PetitJava

Previous Topic Next Topic
 
classic Classic list List threaded Threaded
9 messages Options
Reply | Threaded
Open this post in threaded view
|

PetitJava

Alberto Bacchelli
Hi,

 As I wrote in my previous e-mail, I am trying to write the Java grammar
for PetitParser. I am following "The Java Language Specification,
Third Edition",
which is the last available book written by Sun with the specification
for the whole
Java language [1]. It covers Java 1.5.

The project, PetitJava, is on SqueakSource [2].

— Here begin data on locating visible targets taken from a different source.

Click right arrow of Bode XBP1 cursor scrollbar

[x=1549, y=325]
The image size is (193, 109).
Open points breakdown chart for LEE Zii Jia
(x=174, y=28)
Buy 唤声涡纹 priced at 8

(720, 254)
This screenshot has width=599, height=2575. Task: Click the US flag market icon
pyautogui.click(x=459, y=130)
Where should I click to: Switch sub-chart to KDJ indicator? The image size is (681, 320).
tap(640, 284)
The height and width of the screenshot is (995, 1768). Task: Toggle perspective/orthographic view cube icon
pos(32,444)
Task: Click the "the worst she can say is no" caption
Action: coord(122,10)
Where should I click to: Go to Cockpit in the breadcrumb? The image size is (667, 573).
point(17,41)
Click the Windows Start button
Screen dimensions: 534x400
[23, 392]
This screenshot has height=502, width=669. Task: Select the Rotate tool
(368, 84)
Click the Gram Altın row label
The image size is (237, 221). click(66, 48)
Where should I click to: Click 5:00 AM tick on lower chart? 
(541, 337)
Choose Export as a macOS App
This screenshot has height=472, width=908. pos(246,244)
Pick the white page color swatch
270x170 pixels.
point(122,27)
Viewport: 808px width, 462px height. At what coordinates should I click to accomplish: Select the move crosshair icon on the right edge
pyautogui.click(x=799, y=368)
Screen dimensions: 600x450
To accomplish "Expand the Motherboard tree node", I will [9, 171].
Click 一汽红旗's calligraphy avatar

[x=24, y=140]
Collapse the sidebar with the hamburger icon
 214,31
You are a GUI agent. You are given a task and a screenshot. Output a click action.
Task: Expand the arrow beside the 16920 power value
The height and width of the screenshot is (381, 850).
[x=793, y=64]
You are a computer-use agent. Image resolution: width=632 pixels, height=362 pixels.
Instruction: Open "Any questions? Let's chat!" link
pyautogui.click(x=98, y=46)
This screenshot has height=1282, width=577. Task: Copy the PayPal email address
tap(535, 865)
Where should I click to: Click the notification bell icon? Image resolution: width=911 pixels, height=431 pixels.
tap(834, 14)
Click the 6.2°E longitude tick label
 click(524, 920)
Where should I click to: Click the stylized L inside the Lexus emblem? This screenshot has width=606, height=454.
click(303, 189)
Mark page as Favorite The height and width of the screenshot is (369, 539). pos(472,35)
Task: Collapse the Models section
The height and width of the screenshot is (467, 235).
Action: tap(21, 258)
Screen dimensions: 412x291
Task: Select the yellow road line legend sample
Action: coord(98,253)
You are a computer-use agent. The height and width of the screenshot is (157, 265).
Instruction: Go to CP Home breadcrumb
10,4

I've just "finished" to implement the literals [3]
and I am trying it with some tests.
I find something strange, thus probably there is something
in PetitParser that I don't get.

As an example, among the primitives in PPJavaGrammar you find:

<snips>
PPJavaGrammar>>octalEscape
        ^ $\ asParser , ( octalDigit / (octalDigit , octalDigit) /
(zeroToThree , octalDigit , octalDigit)   )

PPJavaGrammar>>octalDigit
        ^PPPredicateObjectParser anyOf: '01234567'

PPJavaGrammar>>zeroToThree
        ^PPPredicateObjectParser anyOf: '0123'
</snips>

I take some one of the failing tests as an example:

<snips>
PPJavaGrammarTest>>testOctalEscape1
        self parse: '\0' rule: #octalEscape

PPJavaGrammarTest>>testOctalEscape2
        self parse: '\00' rule: #octalEscape

PPJavaGrammarTest>>testOctalEscape3
        self parse: '\000' rule: #octalEscape
</snips>

While the first test passes as I expected,
the second and the third ones do not.
However, they should be recognized as:

$\ , octalDigit , octalDigit

and

$\ , zeroToThree, octalDigit , octalDigit

as stated in the "octalEscape" implementation.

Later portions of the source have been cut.